The family eventually made its way to a small garage, where it has lived since the attack. “Imagine: children, women, the elderly and men all living in this small area without electricity, water, bathrooms or any form of sanitation for more than one month. The space was so small that we had to sleep in shifts,” he added.
The family is against resolving the issue through the customary reconciliation process, especially after it has received death threats, according to Khalaf. “They told us that the police wouldn’t protect us, and the police really didn’t. When they were celebrating their release yesterday, the police were guarding them, not us.”
Although the Minya governor swiftly issued compensatory payments of LE15,000 to each family, Khalfa argues the money falls far below the full extent of damages incurred. “The losses are not less than LE200,000. They stole our jewelry and money. I’m a newlywed and all of my new furniture was stolen,” he said.
In the face of increasing threats and what he perceives as authorities’ failure to address his family’s rights and security, Khalaf stated that he refuses to return to his village until justice is served. “If the law and the president will not bring justice, get us out of this country,” he stated.
The Minya governorate has recently witnessed a series of similar sectarian violence incidents. In May, an elderly Coptic woman was stripped naked in the streets of Karm village, after a rumor that her son and a divorced Muslim woman had taken up a romantic relationship circulated throughout the village. In the violence that ensued, a number of houses owned by Coptic citizens were looted and destroyed. In an incident in July that followed rumors that a resident building would be converted to a church, the 27-year-old cousin of a Minya priest was stabbed and killed, while three of the priest’s family members were injured.

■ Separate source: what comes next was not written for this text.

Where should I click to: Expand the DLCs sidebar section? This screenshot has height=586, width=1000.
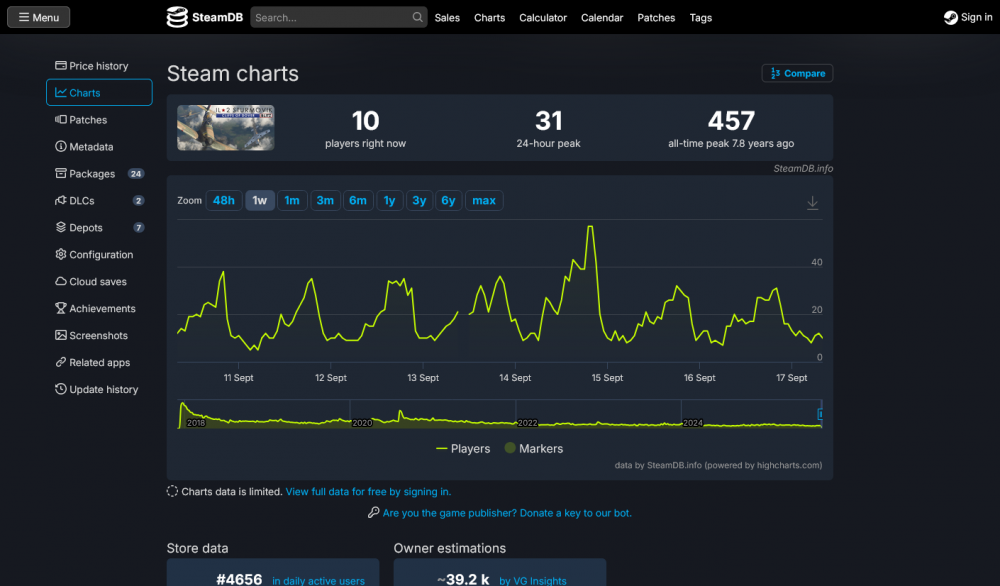(x=80, y=200)
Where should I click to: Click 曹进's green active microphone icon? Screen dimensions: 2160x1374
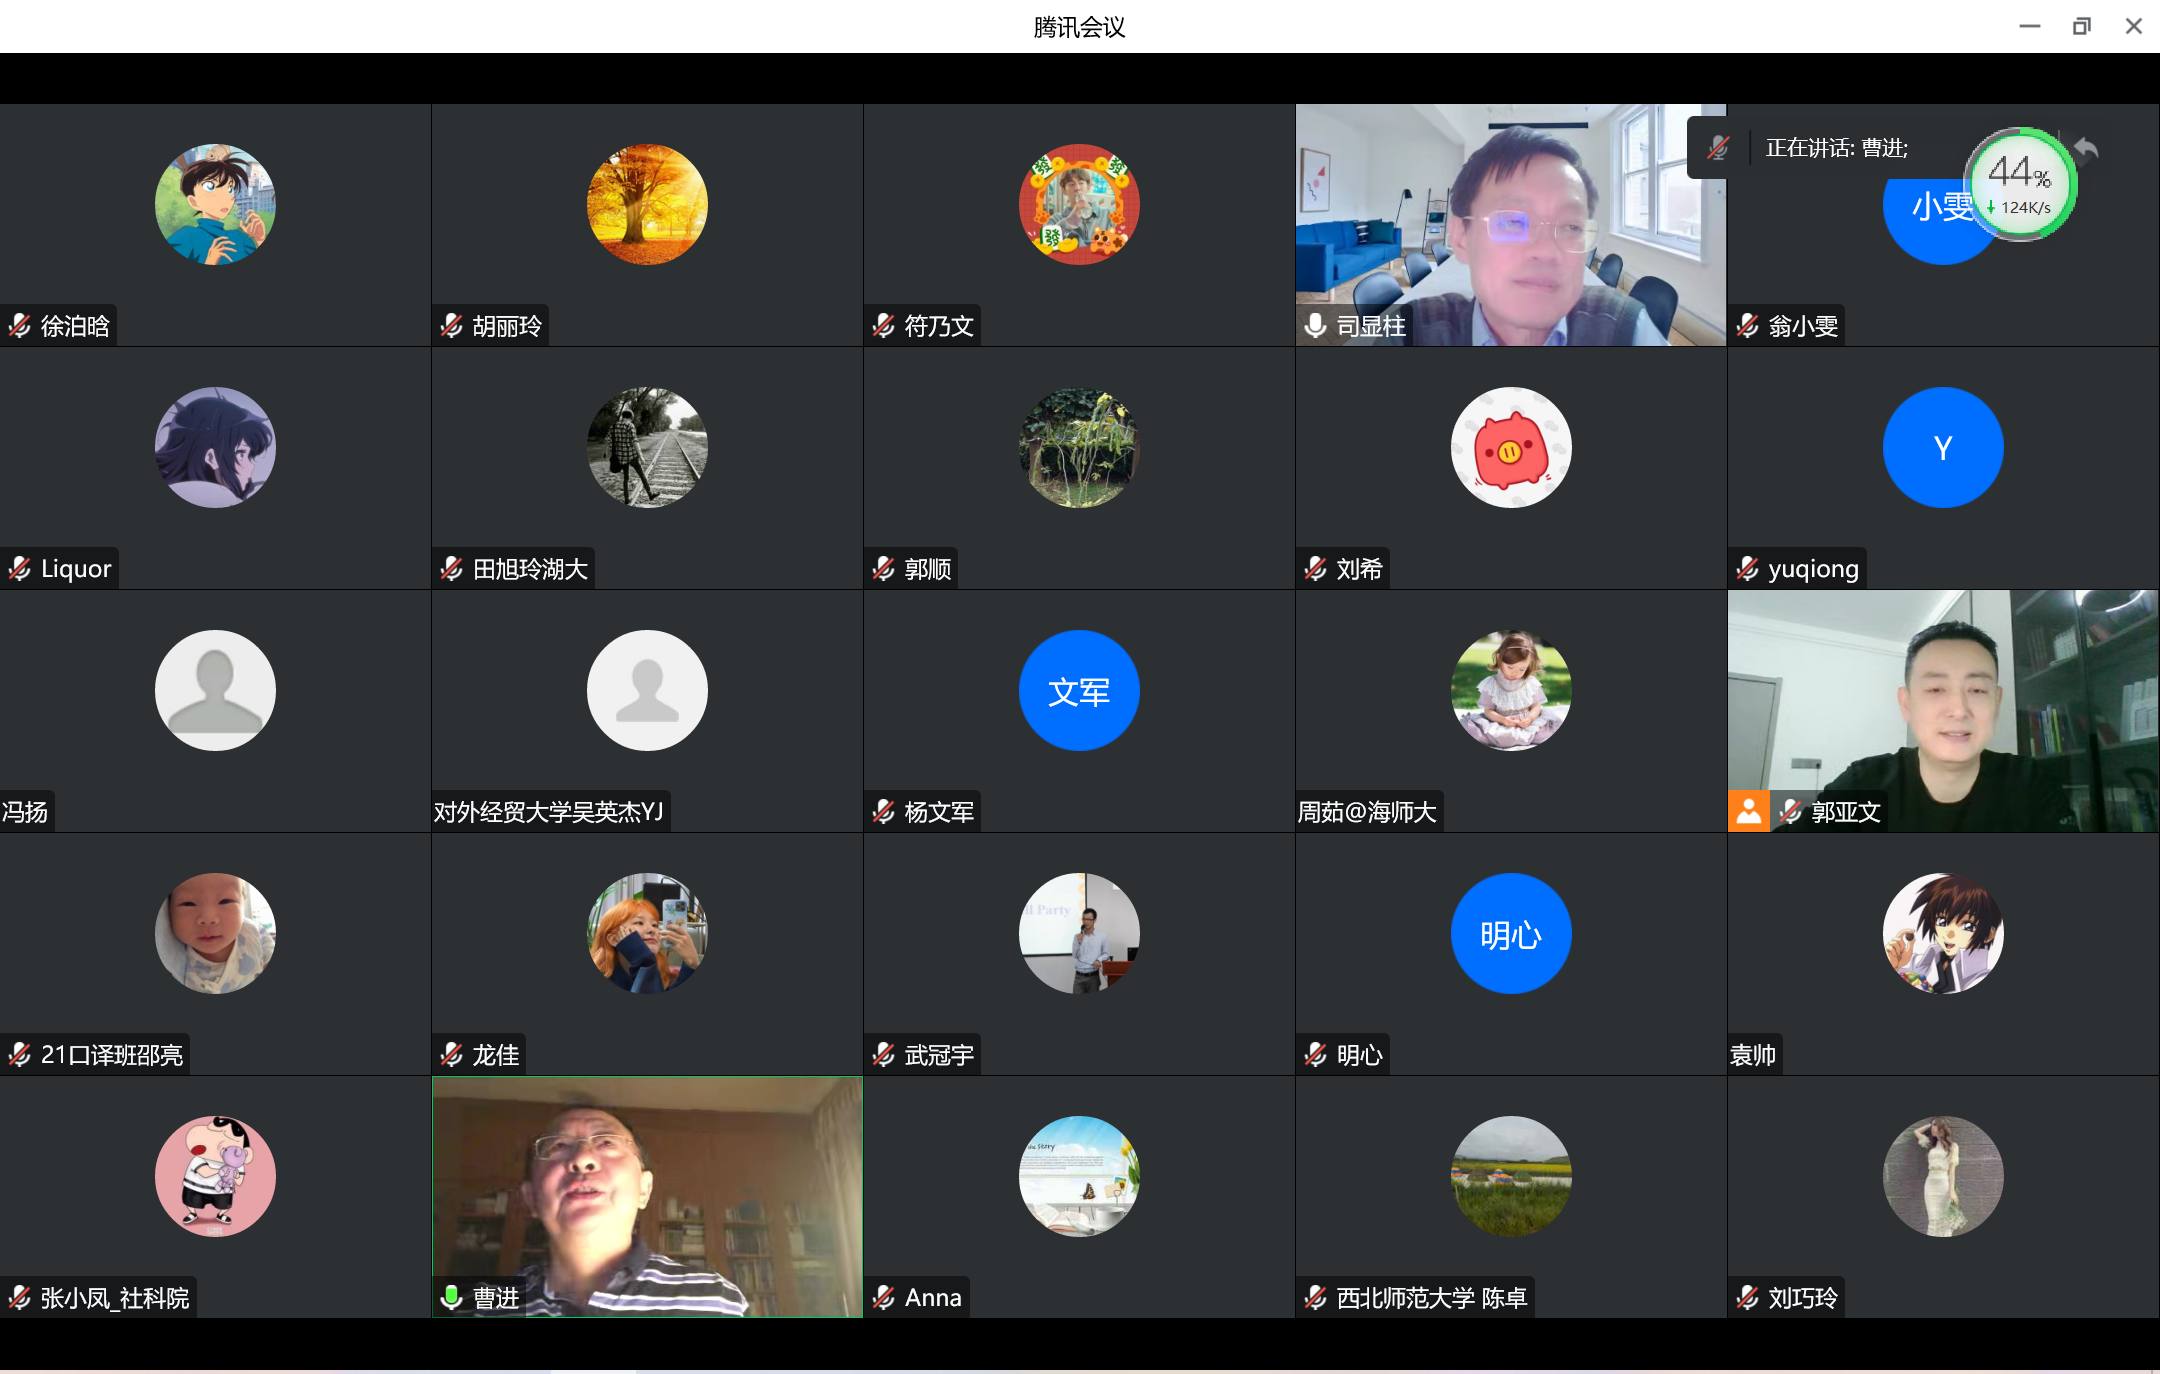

With church construction increasingly becoming a dangerous act and amid mounting pressure to address the litany of incidents, the Cabinet submitted a draft of legislation that would regulate church construction to the State Council, which review the proposed law before sending it to Parliament.
Despite the Coptic Christian community’s long-standing request for legislation on church construction and Pope Tawadros II and the heads of two other major Christian churches having issued their approval for the Cabinet’s draft, experts and Coptic authorities have criticized the draft for the loopholes they say may further complicate construction.
Egyptian Initiative for Personal Rights (EIPR) researcher Ishak Ibrahim, who specializes in religious freedoms, told Mada Masr that the new law is “catastrophic,” saying it contains vaguely worded stipulations that could restrict church construction more than the current outdated laws.
The proposed draft would require Copts to present a construction request to local authorities, who would then “coordinate with relevant authorities” to determine the viability of the request before issuing a final decision within four months.
However, the law does not stipulate which authorities will be consulted, nor does it delineate the criteria for approval or rejection, according to Ibrahim. The proposed legislation also vaguely states that the size of the planned church should be proportionate to the “number and needs of the Christian population” in the area, a leeway that Ibrahim argues could lead to stringent interpretations.
As the legislation is making its way through the approval process, the EIPR has launched a campaign to raise awareness of the hardships that Coptic Christians face in accessing places of worship under the title “Closed for security reasons: For a fair church construction law.”